Can I run Phi-3 Medium 14B on NVIDIA RTX 3090 Ti?

cancel
Fail/OOM
This GPU doesn't have enough VRAM
GPU VRAM
24.0GB
Required
28.0GB
Headroom
-4.0GB

VRAM Usage

0GB 100% used 24.0GB

info Technical Analysis

The NVIDIA RTX 3090 Ti, with its 24GB of GDDR6X VRAM, falls short of the 28GB VRAM requirement for running the Phi-3 Medium 14B model in FP16 (half-precision). This means you won't be able to load the entire model into the GPU's memory, preventing successful inference without optimization. While the 3090 Ti boasts a substantial memory bandwidth of 1.01 TB/s and a high number of CUDA and Tensor cores, the primary bottleneck here is the insufficient VRAM capacity.

Even if the model could be squeezed into the available VRAM, the limited headroom would likely result in significantly reduced performance. Operations would be heavily reliant on swapping data between the GPU and system memory, which is considerably slower than on-chip VRAM access. This would lead to lower tokens per second and a smaller effective batch size, making real-time or interactive applications impractical.

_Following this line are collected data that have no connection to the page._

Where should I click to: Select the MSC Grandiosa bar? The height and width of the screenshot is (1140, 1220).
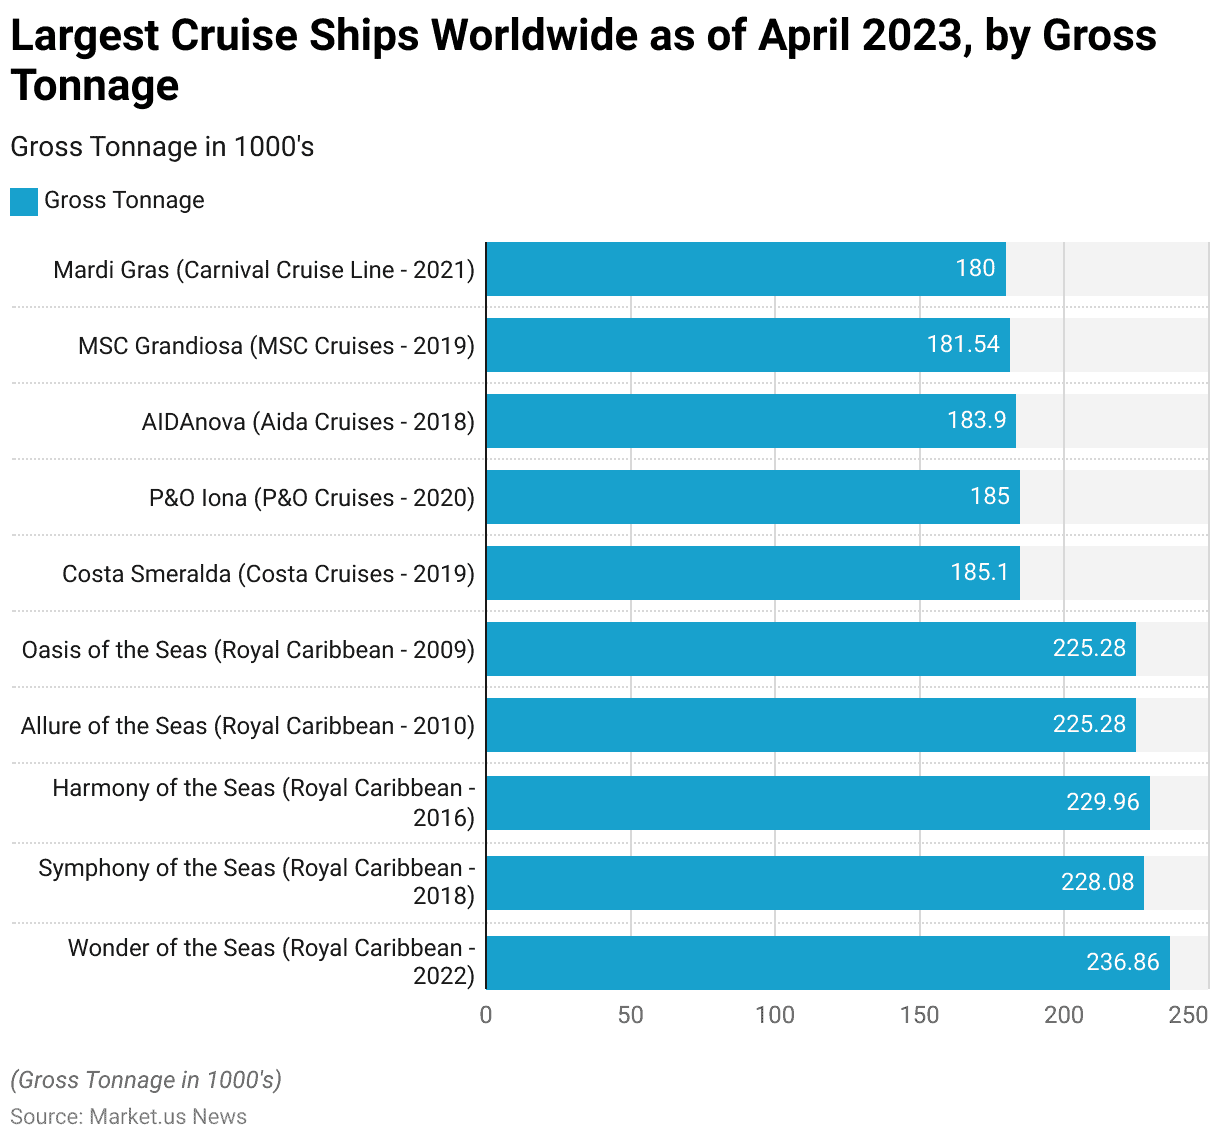click(x=747, y=345)
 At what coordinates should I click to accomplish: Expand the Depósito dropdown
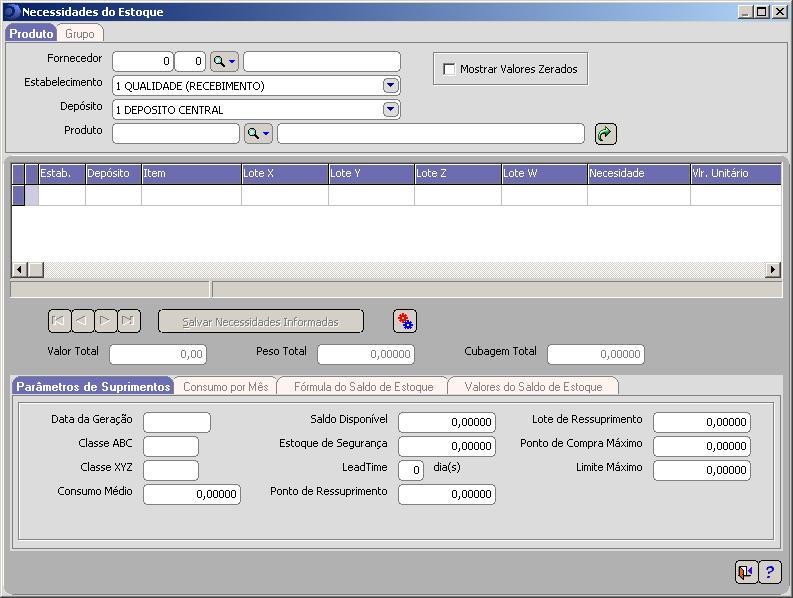391,110
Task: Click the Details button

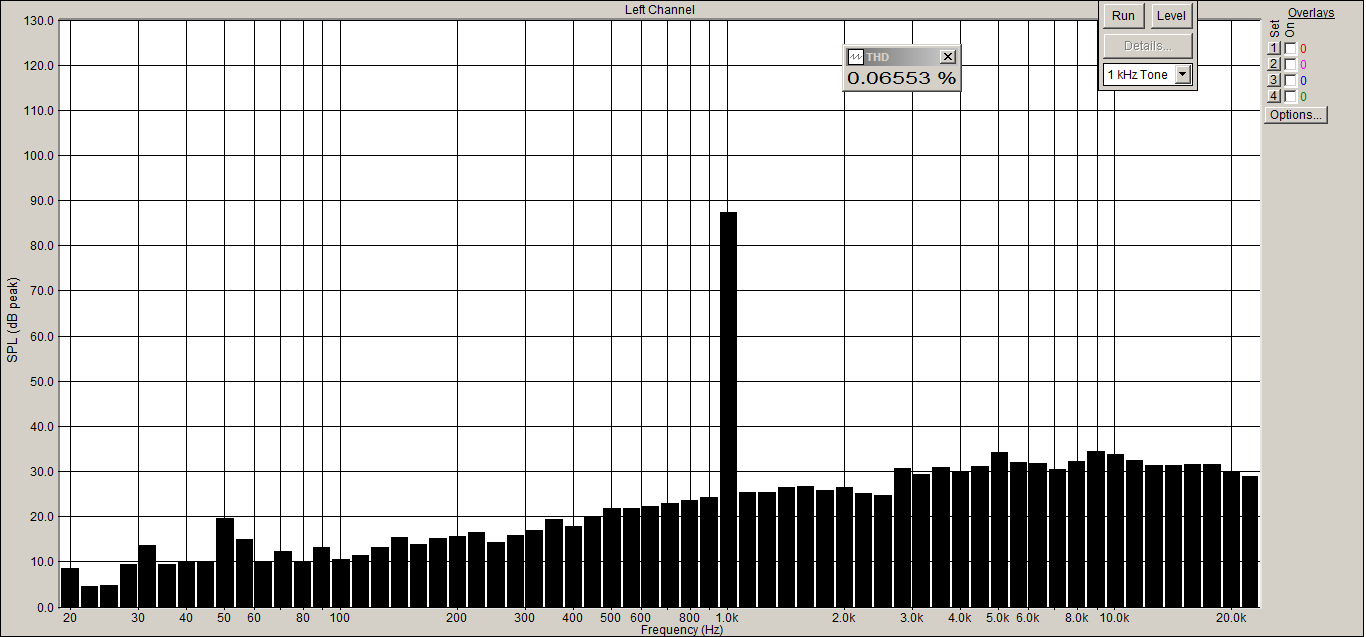Action: tap(1148, 46)
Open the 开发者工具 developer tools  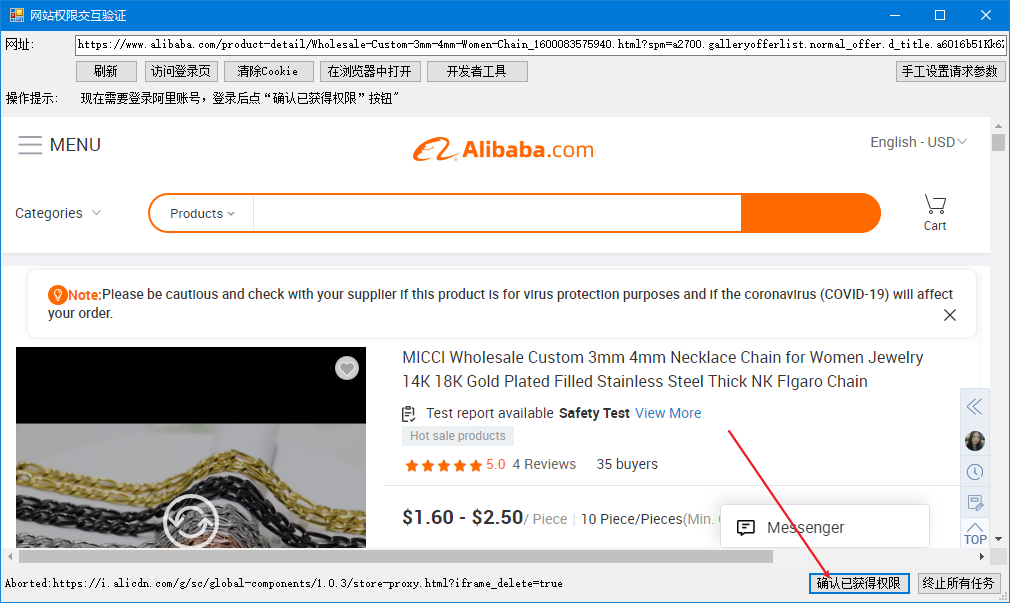pos(477,72)
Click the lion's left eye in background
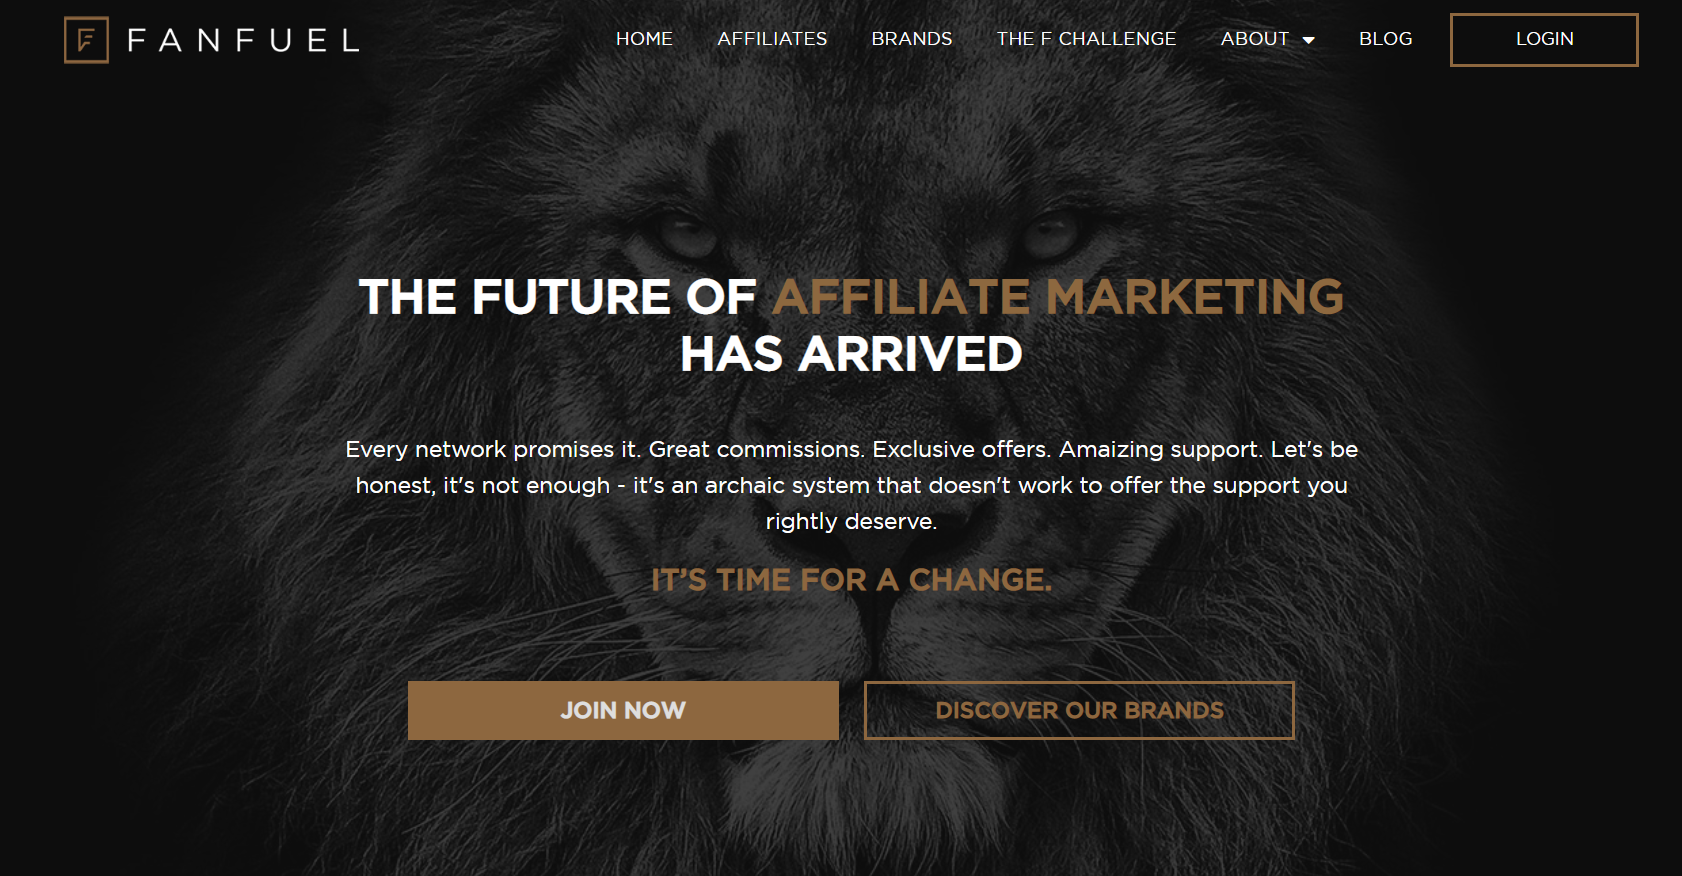 coord(686,237)
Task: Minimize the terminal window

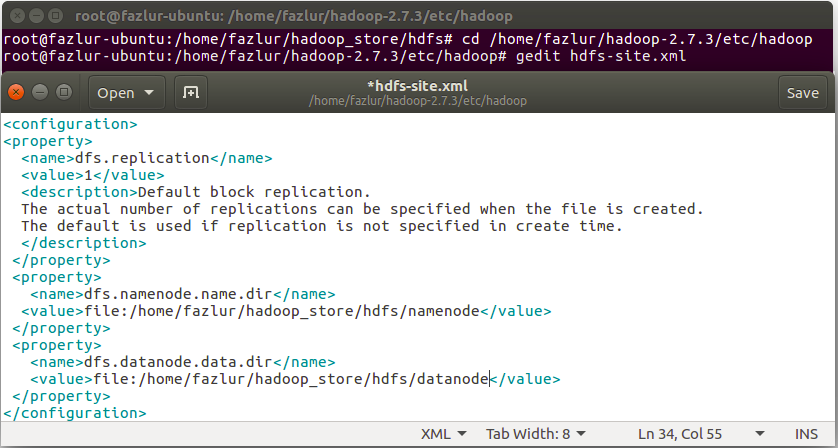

Memory bandwidth, while high, cannot compensate for the fundamental lack of sufficient VRAM to hold the entire model.

lightbulb Recommendation

To run Phi-3 Medium 14B on your RTX 3090 Ti, you'll need to employ quantization techniques. Quantization reduces the memory footprint of the model by representing its weights and activations with fewer bits. Consider using a quantization level like Q4_K_M or even lower (e.g., Q2_K) if necessary. This will significantly reduce the VRAM requirements, potentially bringing it within the 3090 Ti's 24GB capacity.

Alternatively, explore offloading some layers of the model to system RAM. Frameworks like llama.cpp allow for this, but it will noticeably decrease inference speed. Before attempting this, thoroughly explore quantization options. If performance is critical and quantization is insufficient, consider using a more powerful GPU with more VRAM, such as an RTX 4090 or a professional-grade GPU like an A100.

tune Recommended Settings

Batch_Size
1
Context_Length
4096
Other_Settings
['Experiment with different quantization levels (Q5_K_M, Q3_K_M, Q2_K) to find the best balance between VRAM usage and performance.', 'Enable GPU acceleration in llama.cpp.', 'Reduce context length to minimize VRAM usage, if possible.', 'Monitor VRAM usage closely during inference to avoid out-of-memory errors.']
Inference_Framework
llama.cpp
Quantization_Suggested
Q4_K_M

help Frequently Asked Questions

Is Phi-3 Medium 14B (14.00B) compatible with NVIDIA RTX 3090 Ti? expand_more
Not directly. The RTX 3090 Ti's 24GB VRAM is insufficient for the model's 28GB FP16 requirement. Quantization or layer offloading is needed.
What VRAM is needed for Phi-3 Medium 14B (14.00B)? expand_more
The Phi-3 Medium 14B model requires approximately 28GB of VRAM in FP16 precision. Quantization can significantly reduce this requirement.
How fast will Phi-3 Medium 14B (14.00B) run on NVIDIA RTX 3090 Ti? expand_more
Performance will depend heavily on the quantization level and other optimization techniques used. Expect reduced tokens per second compared to running the model in FP16 on a GPU with sufficient VRAM. Experimentation is needed to find optimal settings.